_Work to be completed:_ Needed from the data below: every line from the one with "720x1544 pixels." up to and including the one with "Open the help question", repeated exactly and with nothing else.

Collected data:
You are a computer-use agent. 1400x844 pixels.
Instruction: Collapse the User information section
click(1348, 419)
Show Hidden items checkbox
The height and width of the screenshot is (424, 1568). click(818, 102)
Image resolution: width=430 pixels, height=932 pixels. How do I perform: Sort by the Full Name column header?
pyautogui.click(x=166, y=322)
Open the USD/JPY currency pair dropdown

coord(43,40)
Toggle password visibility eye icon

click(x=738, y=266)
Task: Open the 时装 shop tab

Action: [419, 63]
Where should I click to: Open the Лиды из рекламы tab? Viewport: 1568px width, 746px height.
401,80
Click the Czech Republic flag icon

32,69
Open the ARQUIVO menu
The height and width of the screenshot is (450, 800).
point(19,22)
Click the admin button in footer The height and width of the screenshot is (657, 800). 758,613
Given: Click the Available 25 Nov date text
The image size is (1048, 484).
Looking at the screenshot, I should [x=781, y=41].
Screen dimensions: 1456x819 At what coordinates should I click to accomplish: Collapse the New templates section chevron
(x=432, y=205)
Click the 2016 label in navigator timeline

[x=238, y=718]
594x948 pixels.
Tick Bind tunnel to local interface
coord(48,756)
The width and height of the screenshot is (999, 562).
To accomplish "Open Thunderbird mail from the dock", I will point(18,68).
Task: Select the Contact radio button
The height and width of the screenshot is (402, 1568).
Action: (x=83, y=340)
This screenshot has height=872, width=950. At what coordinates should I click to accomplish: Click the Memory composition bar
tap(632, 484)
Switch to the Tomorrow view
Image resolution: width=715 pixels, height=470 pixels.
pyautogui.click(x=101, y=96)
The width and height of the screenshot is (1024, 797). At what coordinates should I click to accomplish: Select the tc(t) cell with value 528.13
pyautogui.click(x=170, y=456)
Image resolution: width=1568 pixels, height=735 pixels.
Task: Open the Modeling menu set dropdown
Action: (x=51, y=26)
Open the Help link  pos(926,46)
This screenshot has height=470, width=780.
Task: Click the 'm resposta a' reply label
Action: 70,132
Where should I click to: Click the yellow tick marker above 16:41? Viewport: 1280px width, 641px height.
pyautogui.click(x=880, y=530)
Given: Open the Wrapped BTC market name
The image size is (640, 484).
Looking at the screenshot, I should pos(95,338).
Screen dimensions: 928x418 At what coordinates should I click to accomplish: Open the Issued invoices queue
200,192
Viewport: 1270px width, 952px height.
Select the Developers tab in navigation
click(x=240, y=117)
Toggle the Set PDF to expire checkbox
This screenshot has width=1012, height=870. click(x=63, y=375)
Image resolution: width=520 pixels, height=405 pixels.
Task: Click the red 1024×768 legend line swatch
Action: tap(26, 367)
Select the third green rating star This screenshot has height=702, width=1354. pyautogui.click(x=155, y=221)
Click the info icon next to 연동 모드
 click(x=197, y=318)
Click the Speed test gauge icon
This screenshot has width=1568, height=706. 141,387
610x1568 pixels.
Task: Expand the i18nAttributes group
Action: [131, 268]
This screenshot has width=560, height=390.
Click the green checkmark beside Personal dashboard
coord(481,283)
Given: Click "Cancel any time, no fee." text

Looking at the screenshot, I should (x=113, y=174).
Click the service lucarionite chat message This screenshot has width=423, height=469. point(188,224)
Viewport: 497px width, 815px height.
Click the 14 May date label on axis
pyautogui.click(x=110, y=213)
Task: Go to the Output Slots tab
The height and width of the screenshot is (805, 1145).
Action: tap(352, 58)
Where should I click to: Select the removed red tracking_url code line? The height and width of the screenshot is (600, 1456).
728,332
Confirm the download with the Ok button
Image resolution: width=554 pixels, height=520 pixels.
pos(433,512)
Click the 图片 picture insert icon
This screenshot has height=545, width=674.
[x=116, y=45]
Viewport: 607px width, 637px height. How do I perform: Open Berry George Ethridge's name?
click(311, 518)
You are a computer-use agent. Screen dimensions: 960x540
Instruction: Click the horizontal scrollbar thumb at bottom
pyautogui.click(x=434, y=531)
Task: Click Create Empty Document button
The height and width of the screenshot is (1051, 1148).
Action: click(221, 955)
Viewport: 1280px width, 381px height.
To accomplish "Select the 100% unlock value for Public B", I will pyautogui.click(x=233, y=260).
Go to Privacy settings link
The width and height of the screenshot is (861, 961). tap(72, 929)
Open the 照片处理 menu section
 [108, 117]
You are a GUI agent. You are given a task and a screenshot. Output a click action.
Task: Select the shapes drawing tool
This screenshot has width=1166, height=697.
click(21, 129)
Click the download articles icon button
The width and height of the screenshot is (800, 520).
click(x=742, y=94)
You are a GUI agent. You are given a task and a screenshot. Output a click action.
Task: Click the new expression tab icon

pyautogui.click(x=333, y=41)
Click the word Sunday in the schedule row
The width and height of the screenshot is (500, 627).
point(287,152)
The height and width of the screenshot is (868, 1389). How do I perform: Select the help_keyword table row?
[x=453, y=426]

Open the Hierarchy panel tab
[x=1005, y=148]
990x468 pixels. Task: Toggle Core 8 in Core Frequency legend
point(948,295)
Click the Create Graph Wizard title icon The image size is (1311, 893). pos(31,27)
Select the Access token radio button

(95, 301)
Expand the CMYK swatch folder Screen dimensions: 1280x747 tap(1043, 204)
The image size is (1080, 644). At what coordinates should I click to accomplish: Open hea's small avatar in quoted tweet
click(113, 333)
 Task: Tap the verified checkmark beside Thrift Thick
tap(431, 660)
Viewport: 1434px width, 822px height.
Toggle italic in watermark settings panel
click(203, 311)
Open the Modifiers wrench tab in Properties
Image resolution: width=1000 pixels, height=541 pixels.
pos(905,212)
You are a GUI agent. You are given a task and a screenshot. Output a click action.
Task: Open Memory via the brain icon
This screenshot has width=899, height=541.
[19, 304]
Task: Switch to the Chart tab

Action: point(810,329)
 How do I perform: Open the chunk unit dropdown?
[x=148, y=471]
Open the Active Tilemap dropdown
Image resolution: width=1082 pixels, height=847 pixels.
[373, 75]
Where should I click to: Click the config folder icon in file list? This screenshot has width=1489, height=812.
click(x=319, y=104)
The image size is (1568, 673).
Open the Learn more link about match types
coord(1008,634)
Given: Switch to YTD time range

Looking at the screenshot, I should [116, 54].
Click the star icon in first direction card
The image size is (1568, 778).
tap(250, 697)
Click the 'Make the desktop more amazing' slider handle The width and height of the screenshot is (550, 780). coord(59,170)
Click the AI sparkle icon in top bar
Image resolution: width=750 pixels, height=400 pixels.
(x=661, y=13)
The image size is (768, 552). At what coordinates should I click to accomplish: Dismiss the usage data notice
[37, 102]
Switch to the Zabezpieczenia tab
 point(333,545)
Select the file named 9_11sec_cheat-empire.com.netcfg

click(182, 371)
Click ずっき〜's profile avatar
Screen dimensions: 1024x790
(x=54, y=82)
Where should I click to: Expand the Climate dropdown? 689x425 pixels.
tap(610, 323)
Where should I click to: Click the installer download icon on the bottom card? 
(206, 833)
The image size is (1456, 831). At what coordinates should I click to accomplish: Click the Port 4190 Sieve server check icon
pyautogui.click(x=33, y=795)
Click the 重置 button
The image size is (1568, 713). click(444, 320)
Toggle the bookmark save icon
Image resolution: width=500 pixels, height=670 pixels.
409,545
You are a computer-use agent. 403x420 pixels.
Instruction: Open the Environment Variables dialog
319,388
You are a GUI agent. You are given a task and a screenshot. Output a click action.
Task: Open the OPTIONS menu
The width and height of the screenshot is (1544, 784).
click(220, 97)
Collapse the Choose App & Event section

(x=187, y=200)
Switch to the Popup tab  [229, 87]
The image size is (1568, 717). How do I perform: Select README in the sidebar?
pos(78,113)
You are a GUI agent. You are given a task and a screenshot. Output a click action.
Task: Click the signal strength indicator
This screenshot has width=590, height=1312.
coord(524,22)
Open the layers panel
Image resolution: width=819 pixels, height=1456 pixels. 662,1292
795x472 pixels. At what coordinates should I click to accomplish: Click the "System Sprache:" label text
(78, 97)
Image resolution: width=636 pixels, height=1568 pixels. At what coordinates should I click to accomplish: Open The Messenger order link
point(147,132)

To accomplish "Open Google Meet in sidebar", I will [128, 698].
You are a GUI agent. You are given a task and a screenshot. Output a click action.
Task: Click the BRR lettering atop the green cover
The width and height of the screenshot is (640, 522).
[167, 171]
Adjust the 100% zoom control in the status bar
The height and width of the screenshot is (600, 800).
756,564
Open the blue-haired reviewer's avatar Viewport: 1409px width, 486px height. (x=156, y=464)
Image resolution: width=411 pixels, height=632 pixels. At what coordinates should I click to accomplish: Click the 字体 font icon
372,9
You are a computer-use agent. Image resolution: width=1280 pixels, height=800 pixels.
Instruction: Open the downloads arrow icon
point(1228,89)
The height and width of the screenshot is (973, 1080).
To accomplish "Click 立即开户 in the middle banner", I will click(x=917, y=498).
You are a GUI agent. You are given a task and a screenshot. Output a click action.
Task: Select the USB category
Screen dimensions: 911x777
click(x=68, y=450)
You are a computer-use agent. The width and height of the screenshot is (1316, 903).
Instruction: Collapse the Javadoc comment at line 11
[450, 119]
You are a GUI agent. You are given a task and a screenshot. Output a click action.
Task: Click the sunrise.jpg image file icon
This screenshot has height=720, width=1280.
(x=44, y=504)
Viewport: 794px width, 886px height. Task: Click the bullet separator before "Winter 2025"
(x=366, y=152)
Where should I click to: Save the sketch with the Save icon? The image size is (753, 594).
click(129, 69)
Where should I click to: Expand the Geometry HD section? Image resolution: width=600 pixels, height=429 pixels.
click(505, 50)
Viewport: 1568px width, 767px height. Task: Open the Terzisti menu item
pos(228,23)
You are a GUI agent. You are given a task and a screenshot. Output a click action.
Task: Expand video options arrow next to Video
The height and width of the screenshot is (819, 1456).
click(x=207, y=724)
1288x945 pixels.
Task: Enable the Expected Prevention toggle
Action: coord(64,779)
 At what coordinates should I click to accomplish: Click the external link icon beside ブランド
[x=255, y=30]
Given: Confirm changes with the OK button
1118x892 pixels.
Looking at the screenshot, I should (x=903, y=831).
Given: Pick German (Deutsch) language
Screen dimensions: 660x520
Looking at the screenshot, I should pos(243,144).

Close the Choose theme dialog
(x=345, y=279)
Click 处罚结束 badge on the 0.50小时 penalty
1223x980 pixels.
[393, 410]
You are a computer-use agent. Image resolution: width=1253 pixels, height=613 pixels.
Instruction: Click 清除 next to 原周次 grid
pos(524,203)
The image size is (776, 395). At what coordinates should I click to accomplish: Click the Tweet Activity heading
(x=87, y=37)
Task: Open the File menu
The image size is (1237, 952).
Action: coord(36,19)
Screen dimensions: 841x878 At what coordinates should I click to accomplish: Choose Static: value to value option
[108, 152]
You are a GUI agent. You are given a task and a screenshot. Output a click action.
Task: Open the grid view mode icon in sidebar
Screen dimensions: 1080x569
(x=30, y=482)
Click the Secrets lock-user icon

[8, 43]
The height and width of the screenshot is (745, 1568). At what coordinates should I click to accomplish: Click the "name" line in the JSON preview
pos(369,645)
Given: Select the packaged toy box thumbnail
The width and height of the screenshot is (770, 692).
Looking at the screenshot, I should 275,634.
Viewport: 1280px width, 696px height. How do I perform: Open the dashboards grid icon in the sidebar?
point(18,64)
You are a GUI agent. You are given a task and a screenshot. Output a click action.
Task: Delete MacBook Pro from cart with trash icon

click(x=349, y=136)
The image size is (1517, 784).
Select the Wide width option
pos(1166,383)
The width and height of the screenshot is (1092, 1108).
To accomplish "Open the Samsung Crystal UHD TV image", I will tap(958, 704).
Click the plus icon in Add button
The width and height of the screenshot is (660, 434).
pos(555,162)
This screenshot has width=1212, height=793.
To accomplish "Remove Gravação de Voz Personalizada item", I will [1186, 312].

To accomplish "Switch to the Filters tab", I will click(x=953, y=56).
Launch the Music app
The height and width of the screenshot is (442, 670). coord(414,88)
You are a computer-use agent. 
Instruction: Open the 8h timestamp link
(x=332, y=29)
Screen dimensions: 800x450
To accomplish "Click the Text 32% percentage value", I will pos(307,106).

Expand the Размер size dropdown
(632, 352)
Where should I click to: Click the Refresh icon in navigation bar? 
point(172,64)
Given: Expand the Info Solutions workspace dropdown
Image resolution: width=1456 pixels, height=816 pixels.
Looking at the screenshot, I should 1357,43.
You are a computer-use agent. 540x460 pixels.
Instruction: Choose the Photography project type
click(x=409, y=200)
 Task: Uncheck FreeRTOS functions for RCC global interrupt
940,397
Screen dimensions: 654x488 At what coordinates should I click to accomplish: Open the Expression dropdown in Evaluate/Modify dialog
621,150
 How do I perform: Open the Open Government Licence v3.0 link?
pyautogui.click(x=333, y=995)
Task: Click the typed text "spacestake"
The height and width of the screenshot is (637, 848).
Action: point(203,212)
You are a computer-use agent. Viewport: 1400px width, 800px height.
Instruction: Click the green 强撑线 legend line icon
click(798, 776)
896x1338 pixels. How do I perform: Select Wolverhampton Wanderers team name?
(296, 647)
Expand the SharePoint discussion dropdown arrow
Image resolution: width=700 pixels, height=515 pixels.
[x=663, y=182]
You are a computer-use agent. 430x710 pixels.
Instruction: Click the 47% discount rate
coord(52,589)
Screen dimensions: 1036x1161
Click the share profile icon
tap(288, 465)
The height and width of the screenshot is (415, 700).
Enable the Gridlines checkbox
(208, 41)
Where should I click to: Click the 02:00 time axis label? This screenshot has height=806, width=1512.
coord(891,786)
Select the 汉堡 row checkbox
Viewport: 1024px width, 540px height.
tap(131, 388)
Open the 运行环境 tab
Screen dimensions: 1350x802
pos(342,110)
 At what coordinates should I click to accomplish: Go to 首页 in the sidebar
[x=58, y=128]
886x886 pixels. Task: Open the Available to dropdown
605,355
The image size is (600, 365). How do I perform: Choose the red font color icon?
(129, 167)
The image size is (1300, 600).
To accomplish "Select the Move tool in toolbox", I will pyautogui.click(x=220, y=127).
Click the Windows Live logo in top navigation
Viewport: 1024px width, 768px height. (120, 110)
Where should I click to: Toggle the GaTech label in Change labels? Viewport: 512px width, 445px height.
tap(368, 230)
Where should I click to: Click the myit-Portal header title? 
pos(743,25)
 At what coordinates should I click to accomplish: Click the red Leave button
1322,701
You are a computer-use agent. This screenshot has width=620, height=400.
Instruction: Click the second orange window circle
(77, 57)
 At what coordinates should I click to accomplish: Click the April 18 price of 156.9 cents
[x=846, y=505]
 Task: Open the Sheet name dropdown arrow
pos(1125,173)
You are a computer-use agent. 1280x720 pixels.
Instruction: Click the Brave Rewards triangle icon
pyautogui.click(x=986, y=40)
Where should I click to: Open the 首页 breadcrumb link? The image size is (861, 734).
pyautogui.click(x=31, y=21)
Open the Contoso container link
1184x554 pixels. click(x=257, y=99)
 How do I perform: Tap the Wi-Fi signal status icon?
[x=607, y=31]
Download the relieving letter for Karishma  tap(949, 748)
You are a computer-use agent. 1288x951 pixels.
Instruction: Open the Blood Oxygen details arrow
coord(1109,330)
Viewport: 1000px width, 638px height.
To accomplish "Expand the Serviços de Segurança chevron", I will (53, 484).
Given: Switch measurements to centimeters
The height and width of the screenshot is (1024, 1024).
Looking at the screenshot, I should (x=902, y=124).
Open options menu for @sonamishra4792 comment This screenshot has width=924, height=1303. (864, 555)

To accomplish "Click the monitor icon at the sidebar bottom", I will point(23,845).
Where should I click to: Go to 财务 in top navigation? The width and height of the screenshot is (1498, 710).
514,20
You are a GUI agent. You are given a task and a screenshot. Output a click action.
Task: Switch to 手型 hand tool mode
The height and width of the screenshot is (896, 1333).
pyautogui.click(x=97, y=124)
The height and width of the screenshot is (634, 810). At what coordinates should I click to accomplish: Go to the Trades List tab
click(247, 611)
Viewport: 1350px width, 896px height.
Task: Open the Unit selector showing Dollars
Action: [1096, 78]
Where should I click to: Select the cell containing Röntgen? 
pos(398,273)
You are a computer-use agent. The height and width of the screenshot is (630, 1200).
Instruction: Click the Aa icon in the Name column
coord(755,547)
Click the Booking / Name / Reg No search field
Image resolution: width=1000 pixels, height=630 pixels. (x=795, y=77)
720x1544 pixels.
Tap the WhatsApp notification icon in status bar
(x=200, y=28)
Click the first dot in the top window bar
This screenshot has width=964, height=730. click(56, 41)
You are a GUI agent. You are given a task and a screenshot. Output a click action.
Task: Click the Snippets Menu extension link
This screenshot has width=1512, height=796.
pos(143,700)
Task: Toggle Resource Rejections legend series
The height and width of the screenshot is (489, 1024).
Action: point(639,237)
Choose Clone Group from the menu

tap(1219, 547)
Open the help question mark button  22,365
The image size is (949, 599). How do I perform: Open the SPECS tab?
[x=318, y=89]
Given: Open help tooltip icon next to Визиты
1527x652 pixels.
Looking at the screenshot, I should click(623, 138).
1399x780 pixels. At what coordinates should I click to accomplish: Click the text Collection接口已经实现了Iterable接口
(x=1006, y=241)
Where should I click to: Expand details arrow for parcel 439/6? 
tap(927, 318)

_Response area:_
720x1544 pixels.
Tap the WhatsApp notification icon in status bar
(x=200, y=28)
Click the first dot in the top window bar
This screenshot has width=964, height=730. click(56, 41)
You are a GUI agent. You are given a task and a screenshot. Output a click action.
Task: Click the Snippets Menu extension link
This screenshot has width=1512, height=796.
pos(143,700)
Task: Toggle Resource Rejections legend series
The height and width of the screenshot is (489, 1024).
Action: point(639,237)
Choose Clone Group from the menu

tap(1219, 547)
Open the help question mark button  22,365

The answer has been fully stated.